Dataset entries:
-----

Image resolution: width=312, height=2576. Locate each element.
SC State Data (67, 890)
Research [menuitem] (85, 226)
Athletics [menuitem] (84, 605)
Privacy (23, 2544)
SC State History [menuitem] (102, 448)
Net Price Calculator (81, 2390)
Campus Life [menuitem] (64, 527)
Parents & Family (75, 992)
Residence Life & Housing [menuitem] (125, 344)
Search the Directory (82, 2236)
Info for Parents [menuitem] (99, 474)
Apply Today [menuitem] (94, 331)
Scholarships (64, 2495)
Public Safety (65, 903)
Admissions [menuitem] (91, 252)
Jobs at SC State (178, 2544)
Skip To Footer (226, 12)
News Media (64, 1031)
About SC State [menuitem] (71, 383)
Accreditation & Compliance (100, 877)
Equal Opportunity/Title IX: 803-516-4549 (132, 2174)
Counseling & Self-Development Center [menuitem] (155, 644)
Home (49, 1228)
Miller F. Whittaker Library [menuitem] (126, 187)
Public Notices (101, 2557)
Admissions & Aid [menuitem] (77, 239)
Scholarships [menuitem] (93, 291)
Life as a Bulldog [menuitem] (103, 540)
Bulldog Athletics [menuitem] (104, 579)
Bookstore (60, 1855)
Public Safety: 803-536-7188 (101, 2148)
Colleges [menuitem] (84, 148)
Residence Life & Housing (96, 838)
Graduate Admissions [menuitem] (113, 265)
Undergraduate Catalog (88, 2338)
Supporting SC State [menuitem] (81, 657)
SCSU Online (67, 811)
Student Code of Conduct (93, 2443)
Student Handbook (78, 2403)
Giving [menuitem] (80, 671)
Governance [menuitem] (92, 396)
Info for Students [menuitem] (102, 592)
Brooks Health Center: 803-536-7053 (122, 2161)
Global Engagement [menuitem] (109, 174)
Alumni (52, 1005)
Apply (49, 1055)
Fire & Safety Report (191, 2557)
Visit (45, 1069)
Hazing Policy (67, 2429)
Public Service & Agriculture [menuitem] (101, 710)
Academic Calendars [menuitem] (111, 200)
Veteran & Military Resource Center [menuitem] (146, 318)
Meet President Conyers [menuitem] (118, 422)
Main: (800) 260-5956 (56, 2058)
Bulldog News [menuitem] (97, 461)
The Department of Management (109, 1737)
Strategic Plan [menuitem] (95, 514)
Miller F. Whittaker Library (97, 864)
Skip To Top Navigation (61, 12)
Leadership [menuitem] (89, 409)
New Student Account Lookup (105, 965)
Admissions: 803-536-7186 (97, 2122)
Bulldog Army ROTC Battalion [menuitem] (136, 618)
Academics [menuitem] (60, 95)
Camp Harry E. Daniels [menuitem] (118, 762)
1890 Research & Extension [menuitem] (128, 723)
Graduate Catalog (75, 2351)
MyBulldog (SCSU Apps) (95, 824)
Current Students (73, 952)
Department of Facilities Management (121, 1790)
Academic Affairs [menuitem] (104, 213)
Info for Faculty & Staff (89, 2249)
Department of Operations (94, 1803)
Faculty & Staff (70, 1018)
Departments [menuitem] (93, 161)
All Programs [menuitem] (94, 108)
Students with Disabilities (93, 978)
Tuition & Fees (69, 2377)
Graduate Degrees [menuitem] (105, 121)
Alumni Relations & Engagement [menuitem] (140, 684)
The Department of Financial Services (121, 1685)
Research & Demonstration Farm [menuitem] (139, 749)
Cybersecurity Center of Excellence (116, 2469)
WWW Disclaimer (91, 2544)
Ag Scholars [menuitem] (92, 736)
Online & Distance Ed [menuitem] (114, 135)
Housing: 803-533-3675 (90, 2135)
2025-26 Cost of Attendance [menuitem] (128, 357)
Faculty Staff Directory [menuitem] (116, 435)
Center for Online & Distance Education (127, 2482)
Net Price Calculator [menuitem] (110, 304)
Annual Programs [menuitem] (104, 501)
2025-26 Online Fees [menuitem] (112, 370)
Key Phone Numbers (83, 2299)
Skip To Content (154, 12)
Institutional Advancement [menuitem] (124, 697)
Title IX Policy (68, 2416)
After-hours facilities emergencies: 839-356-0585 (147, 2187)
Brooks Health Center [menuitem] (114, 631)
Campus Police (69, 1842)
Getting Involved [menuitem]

-----

> [HOW TO COMPLETE THIS TASK]:
Write down exactly the span of lines above from the one containing "Public Service &" to the one containing "Departments [menuitem] (93, 161)", both ends included.

> [ANSWER SECTION]:
Public Service & Agriculture [menuitem] (101, 710)
Academic Calendars [menuitem] (111, 200)
Veteran & Military Resource Center [menuitem] (146, 318)
Meet President Conyers [menuitem] (118, 422)
Main: (800) 260-5956 (56, 2058)
Bulldog News [menuitem] (97, 461)
The Department of Management (109, 1737)
Strategic Plan [menuitem] (95, 514)
Miller F. Whittaker Library (97, 864)
Skip To Top Navigation (61, 12)
Leadership [menuitem] (89, 409)
New Student Account Lookup (105, 965)
Admissions: 803-536-7186 (97, 2122)
Bulldog Army ROTC Battalion [menuitem] (136, 618)
Academics [menuitem] (60, 95)
Camp Harry E. Daniels [menuitem] (118, 762)
1890 Research & Extension [menuitem] (128, 723)
Graduate Catalog (75, 2351)
MyBulldog (SCSU Apps) (95, 824)
Current Students (73, 952)
Department of Facilities Management (121, 1790)
Academic Affairs [menuitem] (104, 213)
Info for Faculty & Staff (89, 2249)
Department of Operations (94, 1803)
Faculty & Staff (70, 1018)
Departments [menuitem] (93, 161)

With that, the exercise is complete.